Ее настроение и впрямь сильно изменилось. Прежде она была довольно грустна, рассеянна, часто скучала, ворчала, поругивала своего благоверного: нередко выходила из себя, надоедала ему по поводу панталон с оборванными штрипками и его пристрастия к сырам из Рокфора; теперь же она неизменно весела, жизнерадостна, глаза блестят, она больше не вздыхает, легко взбегает по лестнице, напевает за шитьем у окна, ее рулады слышны по всему дому. При взгляде на нее кажется, что она помолодела, ей лет пятнадцать, супруг ее обожает, она так добра, так мягка с ним! Она все ему позволяет, он — полный хозяин в доме, может потребовать обед или обойтись вообще без распоряжений — она даже не заметит.
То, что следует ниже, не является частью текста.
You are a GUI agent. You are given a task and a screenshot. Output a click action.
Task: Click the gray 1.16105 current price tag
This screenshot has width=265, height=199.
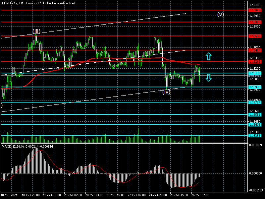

За обедом он волен говорить, что хочет, никто его не перебивает, он сам выбирает, какой жилет надеть, и ходит в одиночестве ужинать в городе, однажды он осмелился даже провести ночь вне дома; никогда еще он не был так счастлив в семейной жизни.
Но зато Анри уже больше не смеется вместе с мсье Рено, не беседует с господами Альваресом и Мендесом, да и они теперь не пристают к нему со своими откровениями насчет любовных делишек, он перестал писать родителям и Жюлю, Морель ему наскучил, однако он частенько его навещает, надо же с кем-нибудь делиться тем, что творится в его сердце. Морель подтрунивает над ним, иногда веселит, но почти всегда раздражает.
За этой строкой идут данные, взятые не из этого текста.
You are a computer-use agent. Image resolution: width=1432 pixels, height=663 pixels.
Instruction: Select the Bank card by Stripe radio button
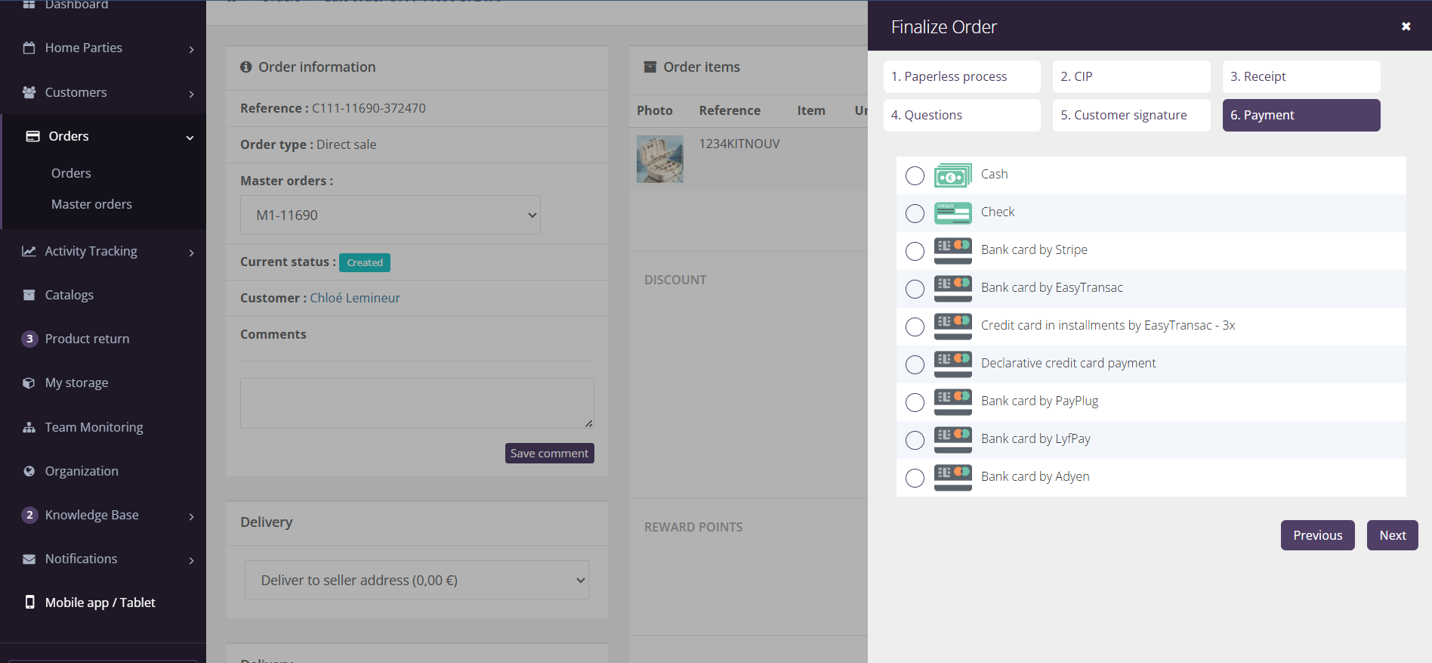[x=915, y=251]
Из всех обитателей дома мсье Рено никто не замечал, как относятся друг к другу Анри и мадам Рено, думаю, они и сами себе едва бы могли признаться в том, что происходило. Оба счастливые, они жили в полноте собственного чувства, наслаждались взаимной любовью, надеясь, что со временем она лишь окрепнет, продвигаясь по этой дороге блаженства, как будто на пути и не предполагалось преград, словно все было залито божественным светом, их овевали благоуханные теплые ветерки — и они наслаждались всем в безмятежном опьянении, почти в полудреме.
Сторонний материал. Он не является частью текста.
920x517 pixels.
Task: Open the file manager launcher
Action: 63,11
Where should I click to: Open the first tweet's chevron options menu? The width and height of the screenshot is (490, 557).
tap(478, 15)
Альварес также все больше и больше влюблялся в мадемуазель Аглаю; из всяких подарочных альбомчиков с виньетками он наскреб уйму рифмованных строк о падающих листьях, поцелуе, грезах, волосах и переписал их в собственный новенький хорошенький альбом. Мендес еще дважды встречал мадам Дюбуа: ее шея каждый раз переворачивала ему всю душу, он стал обучаться игре на флейте. Один Шахутшнихбах не был влюблен. Он все еще занимался своей математикой, которая поглощала всю его жизнь, хотя и в ней он ничего не понимал. Никогда у мсье Рено не бывало такого старательного подопечного… и такого недалекого; даже Мендес смотрел на него, как на огородное пугало.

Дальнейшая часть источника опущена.